Extracted data entries
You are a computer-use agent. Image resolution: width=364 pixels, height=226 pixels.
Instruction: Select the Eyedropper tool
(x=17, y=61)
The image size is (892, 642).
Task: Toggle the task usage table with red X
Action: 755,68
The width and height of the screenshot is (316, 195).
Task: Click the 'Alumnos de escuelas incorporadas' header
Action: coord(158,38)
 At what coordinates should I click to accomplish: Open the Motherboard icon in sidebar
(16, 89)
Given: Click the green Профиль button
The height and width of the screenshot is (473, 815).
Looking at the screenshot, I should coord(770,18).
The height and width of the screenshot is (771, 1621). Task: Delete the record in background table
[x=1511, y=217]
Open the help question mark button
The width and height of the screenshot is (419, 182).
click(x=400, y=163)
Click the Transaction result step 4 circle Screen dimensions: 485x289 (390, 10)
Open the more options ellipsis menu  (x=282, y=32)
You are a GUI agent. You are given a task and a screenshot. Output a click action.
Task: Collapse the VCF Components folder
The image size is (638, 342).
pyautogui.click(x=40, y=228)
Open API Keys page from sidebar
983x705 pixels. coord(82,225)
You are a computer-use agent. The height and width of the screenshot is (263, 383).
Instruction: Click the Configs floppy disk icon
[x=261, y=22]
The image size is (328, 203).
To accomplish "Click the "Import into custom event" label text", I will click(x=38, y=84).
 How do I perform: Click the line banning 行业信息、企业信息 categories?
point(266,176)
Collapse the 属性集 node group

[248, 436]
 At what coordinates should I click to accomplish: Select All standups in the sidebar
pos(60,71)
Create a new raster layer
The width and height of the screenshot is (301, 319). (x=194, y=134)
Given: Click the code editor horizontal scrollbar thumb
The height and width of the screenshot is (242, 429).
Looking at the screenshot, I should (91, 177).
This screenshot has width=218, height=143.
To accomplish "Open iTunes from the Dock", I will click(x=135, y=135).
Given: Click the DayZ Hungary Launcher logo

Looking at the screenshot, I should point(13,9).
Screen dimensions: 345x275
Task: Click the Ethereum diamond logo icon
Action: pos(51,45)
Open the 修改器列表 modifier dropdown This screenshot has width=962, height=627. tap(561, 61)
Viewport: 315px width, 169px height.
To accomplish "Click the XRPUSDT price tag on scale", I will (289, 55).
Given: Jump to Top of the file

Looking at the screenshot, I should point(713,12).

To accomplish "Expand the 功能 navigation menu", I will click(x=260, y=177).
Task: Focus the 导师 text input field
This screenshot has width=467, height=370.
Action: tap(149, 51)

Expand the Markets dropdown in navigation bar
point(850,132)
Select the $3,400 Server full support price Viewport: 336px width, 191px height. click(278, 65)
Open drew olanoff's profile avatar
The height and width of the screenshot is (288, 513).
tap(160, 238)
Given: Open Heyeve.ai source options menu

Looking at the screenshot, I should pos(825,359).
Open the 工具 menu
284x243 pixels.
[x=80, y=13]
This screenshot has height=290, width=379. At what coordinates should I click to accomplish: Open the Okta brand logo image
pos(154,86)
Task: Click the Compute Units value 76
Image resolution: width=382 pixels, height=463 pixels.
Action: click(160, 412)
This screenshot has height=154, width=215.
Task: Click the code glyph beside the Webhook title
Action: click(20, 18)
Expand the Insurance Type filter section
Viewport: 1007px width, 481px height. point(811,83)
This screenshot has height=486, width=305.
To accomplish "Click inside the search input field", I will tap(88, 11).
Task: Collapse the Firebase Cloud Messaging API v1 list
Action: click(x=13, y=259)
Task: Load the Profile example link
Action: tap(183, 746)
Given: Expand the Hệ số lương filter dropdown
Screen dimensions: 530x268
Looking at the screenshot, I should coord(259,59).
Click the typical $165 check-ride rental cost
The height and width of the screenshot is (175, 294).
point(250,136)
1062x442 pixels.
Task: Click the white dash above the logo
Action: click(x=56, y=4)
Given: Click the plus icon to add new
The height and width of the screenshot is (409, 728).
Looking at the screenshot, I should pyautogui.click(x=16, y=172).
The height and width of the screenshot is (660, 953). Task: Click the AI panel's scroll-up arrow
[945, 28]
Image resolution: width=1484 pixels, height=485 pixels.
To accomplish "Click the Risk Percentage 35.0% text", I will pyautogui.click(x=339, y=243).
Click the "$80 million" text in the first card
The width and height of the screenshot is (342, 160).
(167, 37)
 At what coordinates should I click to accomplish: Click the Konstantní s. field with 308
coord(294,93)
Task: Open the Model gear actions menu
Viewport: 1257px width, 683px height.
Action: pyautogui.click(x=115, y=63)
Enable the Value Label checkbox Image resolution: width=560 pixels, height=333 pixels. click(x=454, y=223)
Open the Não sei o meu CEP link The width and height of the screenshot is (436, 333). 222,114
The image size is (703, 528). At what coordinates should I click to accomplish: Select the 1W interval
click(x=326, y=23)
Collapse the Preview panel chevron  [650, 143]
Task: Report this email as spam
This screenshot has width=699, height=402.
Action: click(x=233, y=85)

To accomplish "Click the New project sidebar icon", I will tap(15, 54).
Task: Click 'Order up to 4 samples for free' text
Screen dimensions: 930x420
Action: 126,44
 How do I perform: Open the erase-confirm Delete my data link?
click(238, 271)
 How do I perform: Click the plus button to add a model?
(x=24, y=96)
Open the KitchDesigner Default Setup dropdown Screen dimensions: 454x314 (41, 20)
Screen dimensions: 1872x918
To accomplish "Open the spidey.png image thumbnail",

--- EXERCISE AIM ---
Every line above should be transcribed exactly.

--- SOLUTION TO THIS TASK ---
You are a computer-use agent. Image resolution: width=364 pixels, height=226 pixels.
Instruction: Select the Eyedropper tool
(x=17, y=61)
The image size is (892, 642).
Task: Toggle the task usage table with red X
Action: 755,68
The width and height of the screenshot is (316, 195).
Task: Click the 'Alumnos de escuelas incorporadas' header
Action: coord(158,38)
 At what coordinates should I click to accomplish: Open the Motherboard icon in sidebar
(16, 89)
Given: Click the green Профиль button
The height and width of the screenshot is (473, 815).
Looking at the screenshot, I should coord(770,18).
The height and width of the screenshot is (771, 1621). Task: Delete the record in background table
[x=1511, y=217]
Open the help question mark button
The width and height of the screenshot is (419, 182).
click(x=400, y=163)
Click the Transaction result step 4 circle Screen dimensions: 485x289 (390, 10)
Open the more options ellipsis menu  (x=282, y=32)
You are a GUI agent. You are given a task and a screenshot. Output a click action.
Task: Collapse the VCF Components folder
The image size is (638, 342).
pyautogui.click(x=40, y=228)
Open API Keys page from sidebar
983x705 pixels. coord(82,225)
You are a computer-use agent. The height and width of the screenshot is (263, 383).
Instruction: Click the Configs floppy disk icon
[x=261, y=22]
The image size is (328, 203).
To accomplish "Click the "Import into custom event" label text", I will click(x=38, y=84).
 How do I perform: Click the line banning 行业信息、企业信息 categories?
point(266,176)
Collapse the 属性集 node group

[248, 436]
 At what coordinates should I click to accomplish: Select All standups in the sidebar
pos(60,71)
Create a new raster layer
The width and height of the screenshot is (301, 319). (x=194, y=134)
Given: Click the code editor horizontal scrollbar thumb
The height and width of the screenshot is (242, 429).
Looking at the screenshot, I should (91, 177).
This screenshot has width=218, height=143.
To accomplish "Open iTunes from the Dock", I will click(x=135, y=135).
Given: Click the DayZ Hungary Launcher logo

Looking at the screenshot, I should point(13,9).
Screen dimensions: 345x275
Task: Click the Ethereum diamond logo icon
Action: pos(51,45)
Open the 修改器列表 modifier dropdown This screenshot has width=962, height=627. tap(561, 61)
Viewport: 315px width, 169px height.
To accomplish "Click the XRPUSDT price tag on scale", I will (289, 55).
Given: Jump to Top of the file

Looking at the screenshot, I should point(713,12).

To accomplish "Expand the 功能 navigation menu", I will click(x=260, y=177).
Task: Focus the 导师 text input field
This screenshot has width=467, height=370.
Action: tap(149, 51)

Expand the Markets dropdown in navigation bar
point(850,132)
Select the $3,400 Server full support price Viewport: 336px width, 191px height. click(278, 65)
Open drew olanoff's profile avatar
The height and width of the screenshot is (288, 513).
tap(160, 238)
Given: Open Heyeve.ai source options menu

Looking at the screenshot, I should pos(825,359).
Open the 工具 menu
284x243 pixels.
[x=80, y=13]
This screenshot has height=290, width=379. At what coordinates should I click to accomplish: Open the Okta brand logo image
pos(154,86)
Task: Click the Compute Units value 76
Image resolution: width=382 pixels, height=463 pixels.
Action: click(160, 412)
This screenshot has height=154, width=215.
Task: Click the code glyph beside the Webhook title
Action: click(20, 18)
Expand the Insurance Type filter section
Viewport: 1007px width, 481px height. point(811,83)
This screenshot has height=486, width=305.
To accomplish "Click inside the search input field", I will tap(88, 11).
Task: Collapse the Firebase Cloud Messaging API v1 list
Action: click(x=13, y=259)
Task: Load the Profile example link
Action: tap(183, 746)
Given: Expand the Hệ số lương filter dropdown
Screen dimensions: 530x268
Looking at the screenshot, I should coord(259,59).
Click the typical $165 check-ride rental cost
The height and width of the screenshot is (175, 294).
point(250,136)
1062x442 pixels.
Task: Click the white dash above the logo
Action: click(x=56, y=4)
Given: Click the plus icon to add new
The height and width of the screenshot is (409, 728).
Looking at the screenshot, I should pyautogui.click(x=16, y=172).
The height and width of the screenshot is (660, 953). Task: Click the AI panel's scroll-up arrow
[945, 28]
Image resolution: width=1484 pixels, height=485 pixels.
To accomplish "Click the Risk Percentage 35.0% text", I will pyautogui.click(x=339, y=243).
Click the "$80 million" text in the first card
The width and height of the screenshot is (342, 160).
(167, 37)
 At what coordinates should I click to accomplish: Click the Konstantní s. field with 308
coord(294,93)
Task: Open the Model gear actions menu
Viewport: 1257px width, 683px height.
Action: pyautogui.click(x=115, y=63)
Enable the Value Label checkbox Image resolution: width=560 pixels, height=333 pixels. click(x=454, y=223)
Open the Não sei o meu CEP link The width and height of the screenshot is (436, 333). 222,114
The image size is (703, 528). At what coordinates should I click to accomplish: Select the 1W interval
click(x=326, y=23)
Collapse the Preview panel chevron  [650, 143]
Task: Report this email as spam
This screenshot has width=699, height=402.
Action: click(x=233, y=85)

To accomplish "Click the New project sidebar icon", I will tap(15, 54).
Task: Click 'Order up to 4 samples for free' text
Screen dimensions: 930x420
Action: 126,44
 How do I perform: Open the erase-confirm Delete my data link?
click(238, 271)
 How do I perform: Click the plus button to add a model?
(x=24, y=96)
Open the KitchDesigner Default Setup dropdown Screen dimensions: 454x314 (41, 20)
Screen dimensions: 1872x918
To accomplish "Open the spidey.png image thumbnail",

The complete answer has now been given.